(TASK)
Print everything in the data from the line containing "Open Batch entry" down to the line containing "Viewport: 840px width, 572px", both of those lines included, reproducing each line exactly.

(Item-finding records)
····················
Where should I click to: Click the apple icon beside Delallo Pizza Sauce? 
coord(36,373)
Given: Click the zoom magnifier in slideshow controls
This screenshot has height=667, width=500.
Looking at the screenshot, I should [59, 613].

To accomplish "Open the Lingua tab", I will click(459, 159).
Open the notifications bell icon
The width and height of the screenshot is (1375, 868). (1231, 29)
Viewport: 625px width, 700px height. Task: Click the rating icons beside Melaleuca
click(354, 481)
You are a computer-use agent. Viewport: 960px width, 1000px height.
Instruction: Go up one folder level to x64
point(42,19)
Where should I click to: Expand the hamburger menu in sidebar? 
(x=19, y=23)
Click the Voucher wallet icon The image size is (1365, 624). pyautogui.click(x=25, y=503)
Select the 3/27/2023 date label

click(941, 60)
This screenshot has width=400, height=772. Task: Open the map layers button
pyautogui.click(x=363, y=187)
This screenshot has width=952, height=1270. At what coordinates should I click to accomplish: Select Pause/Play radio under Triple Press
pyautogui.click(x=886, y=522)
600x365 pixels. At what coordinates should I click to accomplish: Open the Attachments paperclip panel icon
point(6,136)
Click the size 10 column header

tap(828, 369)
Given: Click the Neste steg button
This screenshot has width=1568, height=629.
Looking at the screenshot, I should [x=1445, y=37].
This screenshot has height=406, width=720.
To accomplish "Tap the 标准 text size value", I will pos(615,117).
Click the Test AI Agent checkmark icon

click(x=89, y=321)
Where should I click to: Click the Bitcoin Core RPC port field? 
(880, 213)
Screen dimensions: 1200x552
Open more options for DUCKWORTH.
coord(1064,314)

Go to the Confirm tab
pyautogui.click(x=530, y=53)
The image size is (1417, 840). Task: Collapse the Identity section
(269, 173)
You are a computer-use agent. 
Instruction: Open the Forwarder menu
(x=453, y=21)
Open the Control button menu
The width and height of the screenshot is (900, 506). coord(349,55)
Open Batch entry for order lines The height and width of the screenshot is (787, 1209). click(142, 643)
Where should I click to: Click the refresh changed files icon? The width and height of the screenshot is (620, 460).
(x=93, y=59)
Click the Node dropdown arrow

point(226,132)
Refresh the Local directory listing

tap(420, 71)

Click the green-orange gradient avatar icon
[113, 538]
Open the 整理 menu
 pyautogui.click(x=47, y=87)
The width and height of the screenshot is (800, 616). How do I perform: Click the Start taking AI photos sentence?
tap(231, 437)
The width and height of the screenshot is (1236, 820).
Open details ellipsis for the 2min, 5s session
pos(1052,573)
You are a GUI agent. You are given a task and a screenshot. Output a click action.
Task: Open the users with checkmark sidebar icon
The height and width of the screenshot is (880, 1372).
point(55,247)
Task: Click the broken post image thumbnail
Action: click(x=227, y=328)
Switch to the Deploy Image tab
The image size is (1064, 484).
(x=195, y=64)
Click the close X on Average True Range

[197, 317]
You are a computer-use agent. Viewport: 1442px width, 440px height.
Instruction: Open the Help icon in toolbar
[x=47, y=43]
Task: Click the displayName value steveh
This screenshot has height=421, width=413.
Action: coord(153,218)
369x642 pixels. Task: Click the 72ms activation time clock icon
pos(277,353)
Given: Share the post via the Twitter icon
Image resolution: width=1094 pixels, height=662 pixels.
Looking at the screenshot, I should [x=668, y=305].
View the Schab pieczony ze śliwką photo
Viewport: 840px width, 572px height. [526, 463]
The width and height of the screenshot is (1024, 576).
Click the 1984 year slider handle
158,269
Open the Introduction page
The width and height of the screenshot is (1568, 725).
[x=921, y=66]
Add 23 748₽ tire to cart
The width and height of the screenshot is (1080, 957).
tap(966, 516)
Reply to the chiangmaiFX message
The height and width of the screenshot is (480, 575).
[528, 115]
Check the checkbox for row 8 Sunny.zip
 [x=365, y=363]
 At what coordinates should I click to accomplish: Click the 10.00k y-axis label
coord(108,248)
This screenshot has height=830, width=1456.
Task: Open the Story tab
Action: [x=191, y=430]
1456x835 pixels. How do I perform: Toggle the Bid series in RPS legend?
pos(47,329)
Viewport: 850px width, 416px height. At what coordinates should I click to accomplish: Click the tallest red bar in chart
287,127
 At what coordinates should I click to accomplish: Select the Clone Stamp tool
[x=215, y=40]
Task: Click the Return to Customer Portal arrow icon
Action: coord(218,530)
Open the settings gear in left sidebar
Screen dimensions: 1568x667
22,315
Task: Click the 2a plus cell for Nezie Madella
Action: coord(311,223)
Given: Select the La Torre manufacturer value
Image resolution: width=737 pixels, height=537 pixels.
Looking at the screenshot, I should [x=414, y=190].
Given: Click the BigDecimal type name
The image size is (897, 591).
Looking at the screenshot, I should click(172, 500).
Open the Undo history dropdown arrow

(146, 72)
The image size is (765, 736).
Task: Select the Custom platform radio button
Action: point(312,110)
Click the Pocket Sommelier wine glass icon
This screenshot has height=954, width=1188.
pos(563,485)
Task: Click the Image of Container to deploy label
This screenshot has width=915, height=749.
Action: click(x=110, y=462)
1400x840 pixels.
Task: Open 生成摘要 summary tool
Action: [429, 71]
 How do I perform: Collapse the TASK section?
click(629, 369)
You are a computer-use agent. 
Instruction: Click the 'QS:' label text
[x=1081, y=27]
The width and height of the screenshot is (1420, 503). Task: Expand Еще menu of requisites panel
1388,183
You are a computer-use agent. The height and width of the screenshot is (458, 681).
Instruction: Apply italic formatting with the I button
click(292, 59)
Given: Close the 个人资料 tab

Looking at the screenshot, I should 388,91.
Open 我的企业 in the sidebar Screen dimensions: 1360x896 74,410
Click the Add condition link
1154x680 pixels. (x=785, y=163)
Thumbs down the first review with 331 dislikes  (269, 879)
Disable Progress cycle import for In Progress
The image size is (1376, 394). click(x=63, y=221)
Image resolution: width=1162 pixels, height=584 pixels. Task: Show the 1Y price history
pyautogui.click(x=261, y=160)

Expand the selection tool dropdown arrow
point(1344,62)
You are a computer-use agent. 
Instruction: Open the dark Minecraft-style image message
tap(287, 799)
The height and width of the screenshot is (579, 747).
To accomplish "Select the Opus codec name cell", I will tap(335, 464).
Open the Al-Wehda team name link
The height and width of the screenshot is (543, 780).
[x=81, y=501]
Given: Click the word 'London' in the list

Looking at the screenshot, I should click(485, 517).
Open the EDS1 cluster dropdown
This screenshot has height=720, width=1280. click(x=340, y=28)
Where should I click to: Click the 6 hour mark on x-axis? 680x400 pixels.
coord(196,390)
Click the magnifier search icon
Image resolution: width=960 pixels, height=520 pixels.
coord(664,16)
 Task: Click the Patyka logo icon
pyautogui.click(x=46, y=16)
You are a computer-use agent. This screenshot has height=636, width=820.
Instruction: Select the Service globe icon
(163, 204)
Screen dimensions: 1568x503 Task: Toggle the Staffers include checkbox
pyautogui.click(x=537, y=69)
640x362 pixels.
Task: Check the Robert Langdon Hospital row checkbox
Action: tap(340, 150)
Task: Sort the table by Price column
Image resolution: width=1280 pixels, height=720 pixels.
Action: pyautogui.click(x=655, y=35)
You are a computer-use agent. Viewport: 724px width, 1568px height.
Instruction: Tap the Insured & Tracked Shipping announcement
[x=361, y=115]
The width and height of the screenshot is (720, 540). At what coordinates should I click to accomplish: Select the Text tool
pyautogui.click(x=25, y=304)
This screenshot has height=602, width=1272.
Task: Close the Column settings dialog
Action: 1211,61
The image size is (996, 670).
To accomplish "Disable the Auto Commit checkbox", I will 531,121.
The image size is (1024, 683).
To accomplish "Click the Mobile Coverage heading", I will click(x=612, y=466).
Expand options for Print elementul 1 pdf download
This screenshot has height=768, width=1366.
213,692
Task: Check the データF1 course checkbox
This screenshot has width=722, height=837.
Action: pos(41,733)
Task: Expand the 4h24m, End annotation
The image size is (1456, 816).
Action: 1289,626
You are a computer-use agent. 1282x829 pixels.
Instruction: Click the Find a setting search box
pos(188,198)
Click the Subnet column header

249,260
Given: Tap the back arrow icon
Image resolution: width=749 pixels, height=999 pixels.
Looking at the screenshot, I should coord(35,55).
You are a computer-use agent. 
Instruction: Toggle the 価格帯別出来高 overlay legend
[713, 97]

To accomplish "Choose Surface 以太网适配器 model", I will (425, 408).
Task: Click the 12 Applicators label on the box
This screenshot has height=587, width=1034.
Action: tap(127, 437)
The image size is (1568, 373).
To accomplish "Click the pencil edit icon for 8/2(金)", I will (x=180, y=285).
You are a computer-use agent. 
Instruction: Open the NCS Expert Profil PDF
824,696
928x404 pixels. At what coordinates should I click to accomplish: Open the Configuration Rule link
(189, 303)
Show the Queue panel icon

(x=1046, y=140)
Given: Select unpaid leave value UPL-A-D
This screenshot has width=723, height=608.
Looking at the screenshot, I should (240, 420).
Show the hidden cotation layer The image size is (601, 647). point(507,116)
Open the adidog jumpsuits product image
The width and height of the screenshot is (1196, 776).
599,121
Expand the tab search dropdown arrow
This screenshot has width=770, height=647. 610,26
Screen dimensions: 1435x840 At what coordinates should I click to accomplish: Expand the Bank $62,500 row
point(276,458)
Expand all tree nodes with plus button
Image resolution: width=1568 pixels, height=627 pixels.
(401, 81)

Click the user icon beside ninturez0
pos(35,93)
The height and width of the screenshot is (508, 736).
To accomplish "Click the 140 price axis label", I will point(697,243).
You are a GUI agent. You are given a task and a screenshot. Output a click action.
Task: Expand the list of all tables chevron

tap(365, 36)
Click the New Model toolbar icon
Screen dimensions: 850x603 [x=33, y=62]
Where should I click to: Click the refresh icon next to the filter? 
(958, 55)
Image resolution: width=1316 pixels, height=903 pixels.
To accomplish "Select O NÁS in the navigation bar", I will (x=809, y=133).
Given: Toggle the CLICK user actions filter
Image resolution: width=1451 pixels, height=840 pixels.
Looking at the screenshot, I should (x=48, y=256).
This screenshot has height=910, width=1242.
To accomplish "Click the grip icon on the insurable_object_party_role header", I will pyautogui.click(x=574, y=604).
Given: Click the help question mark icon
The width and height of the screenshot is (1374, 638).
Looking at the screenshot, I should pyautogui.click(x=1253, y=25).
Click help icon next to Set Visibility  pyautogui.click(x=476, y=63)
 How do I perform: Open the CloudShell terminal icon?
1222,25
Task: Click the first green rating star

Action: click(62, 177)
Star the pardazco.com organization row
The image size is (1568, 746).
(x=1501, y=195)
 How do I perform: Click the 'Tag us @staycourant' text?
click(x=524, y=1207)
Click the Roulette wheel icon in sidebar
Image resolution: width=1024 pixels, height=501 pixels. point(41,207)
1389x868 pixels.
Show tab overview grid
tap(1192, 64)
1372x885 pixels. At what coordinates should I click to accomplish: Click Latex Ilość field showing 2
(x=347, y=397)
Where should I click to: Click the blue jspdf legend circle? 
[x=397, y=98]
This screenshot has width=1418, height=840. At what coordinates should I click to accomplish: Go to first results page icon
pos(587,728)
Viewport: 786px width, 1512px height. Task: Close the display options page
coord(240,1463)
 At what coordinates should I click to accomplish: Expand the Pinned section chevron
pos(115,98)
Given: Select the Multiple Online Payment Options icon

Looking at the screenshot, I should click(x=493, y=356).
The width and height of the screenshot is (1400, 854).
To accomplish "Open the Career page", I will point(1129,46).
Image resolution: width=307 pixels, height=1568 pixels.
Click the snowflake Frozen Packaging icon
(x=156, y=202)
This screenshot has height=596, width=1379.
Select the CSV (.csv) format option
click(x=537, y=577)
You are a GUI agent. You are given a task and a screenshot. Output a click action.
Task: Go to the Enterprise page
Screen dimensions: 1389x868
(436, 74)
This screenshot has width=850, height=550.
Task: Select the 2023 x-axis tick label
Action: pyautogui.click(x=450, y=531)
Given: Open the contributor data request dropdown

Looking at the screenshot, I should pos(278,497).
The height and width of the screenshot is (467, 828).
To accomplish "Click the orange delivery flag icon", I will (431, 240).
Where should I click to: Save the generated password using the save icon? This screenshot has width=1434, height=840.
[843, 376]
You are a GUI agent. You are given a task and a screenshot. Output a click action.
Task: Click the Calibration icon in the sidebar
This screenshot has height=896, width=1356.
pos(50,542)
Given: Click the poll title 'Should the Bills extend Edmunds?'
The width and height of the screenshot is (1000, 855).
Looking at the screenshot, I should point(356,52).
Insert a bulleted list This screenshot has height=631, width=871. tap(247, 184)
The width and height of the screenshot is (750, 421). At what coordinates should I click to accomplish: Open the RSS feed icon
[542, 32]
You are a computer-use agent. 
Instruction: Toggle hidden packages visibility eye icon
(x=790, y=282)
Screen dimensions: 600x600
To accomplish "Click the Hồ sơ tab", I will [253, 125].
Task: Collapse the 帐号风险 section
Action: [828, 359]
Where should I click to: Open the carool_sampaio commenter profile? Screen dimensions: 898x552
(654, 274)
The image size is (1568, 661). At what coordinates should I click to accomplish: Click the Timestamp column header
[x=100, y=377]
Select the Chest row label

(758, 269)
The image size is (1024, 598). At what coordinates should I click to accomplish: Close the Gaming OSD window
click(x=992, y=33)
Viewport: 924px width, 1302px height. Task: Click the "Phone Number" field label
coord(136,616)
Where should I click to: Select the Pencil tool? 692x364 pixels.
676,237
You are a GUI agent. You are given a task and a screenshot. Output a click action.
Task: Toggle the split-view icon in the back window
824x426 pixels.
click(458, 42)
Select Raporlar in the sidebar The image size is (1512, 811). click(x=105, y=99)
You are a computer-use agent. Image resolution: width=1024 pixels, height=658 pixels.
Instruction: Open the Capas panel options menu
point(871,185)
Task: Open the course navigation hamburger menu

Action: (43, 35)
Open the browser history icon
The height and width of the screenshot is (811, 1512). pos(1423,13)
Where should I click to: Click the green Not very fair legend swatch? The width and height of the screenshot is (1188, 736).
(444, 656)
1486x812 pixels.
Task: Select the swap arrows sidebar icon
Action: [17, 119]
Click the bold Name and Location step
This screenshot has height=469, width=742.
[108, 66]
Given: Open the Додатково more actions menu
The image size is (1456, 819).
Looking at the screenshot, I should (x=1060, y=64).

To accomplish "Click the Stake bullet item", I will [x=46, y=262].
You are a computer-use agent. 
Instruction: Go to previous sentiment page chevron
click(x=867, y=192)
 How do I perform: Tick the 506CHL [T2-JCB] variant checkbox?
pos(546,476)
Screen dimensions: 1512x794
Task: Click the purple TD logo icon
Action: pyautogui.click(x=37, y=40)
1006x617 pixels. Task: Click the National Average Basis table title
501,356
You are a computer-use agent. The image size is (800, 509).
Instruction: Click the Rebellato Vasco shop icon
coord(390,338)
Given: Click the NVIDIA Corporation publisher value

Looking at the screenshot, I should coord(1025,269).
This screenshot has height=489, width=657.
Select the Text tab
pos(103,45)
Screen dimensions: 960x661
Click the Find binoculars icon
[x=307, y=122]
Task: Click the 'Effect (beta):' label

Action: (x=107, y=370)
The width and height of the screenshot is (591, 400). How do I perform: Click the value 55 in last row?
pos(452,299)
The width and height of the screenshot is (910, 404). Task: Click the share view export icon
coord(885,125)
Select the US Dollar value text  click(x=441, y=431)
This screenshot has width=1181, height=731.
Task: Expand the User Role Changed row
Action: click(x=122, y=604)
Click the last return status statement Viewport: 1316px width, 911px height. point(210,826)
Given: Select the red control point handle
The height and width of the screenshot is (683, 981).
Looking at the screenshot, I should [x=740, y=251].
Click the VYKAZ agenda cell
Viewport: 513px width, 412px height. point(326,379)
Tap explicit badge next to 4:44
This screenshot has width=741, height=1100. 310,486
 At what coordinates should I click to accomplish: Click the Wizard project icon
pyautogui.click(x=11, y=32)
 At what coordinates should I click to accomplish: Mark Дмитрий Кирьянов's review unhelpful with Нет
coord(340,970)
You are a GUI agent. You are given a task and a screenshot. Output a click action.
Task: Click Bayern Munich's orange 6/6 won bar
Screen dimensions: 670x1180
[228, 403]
····················
(TASK RESULT)
Open Batch entry for order lines The height and width of the screenshot is (787, 1209). click(142, 643)
Where should I click to: Click the refresh changed files icon? The width and height of the screenshot is (620, 460).
(x=93, y=59)
Click the Node dropdown arrow

point(226,132)
Refresh the Local directory listing

tap(420, 71)

Click the green-orange gradient avatar icon
[113, 538]
Open the 整理 menu
 pyautogui.click(x=47, y=87)
The width and height of the screenshot is (800, 616). How do I perform: Click the Start taking AI photos sentence?
tap(231, 437)
The width and height of the screenshot is (1236, 820).
Open details ellipsis for the 2min, 5s session
pos(1052,573)
You are a GUI agent. You are given a task and a screenshot. Output a click action.
Task: Open the users with checkmark sidebar icon
The height and width of the screenshot is (880, 1372).
point(55,247)
Task: Click the broken post image thumbnail
Action: click(x=227, y=328)
Switch to the Deploy Image tab
The image size is (1064, 484).
(x=195, y=64)
Click the close X on Average True Range

[197, 317]
You are a computer-use agent. Viewport: 1442px width, 440px height.
Instruction: Open the Help icon in toolbar
[x=47, y=43]
Task: Click the displayName value steveh
This screenshot has height=421, width=413.
Action: coord(153,218)
369x642 pixels. Task: Click the 72ms activation time clock icon
pos(277,353)
Given: Share the post via the Twitter icon
Image resolution: width=1094 pixels, height=662 pixels.
Looking at the screenshot, I should [x=668, y=305].
View the Schab pieczony ze śliwką photo
Viewport: 840px width, 572px height. [526, 463]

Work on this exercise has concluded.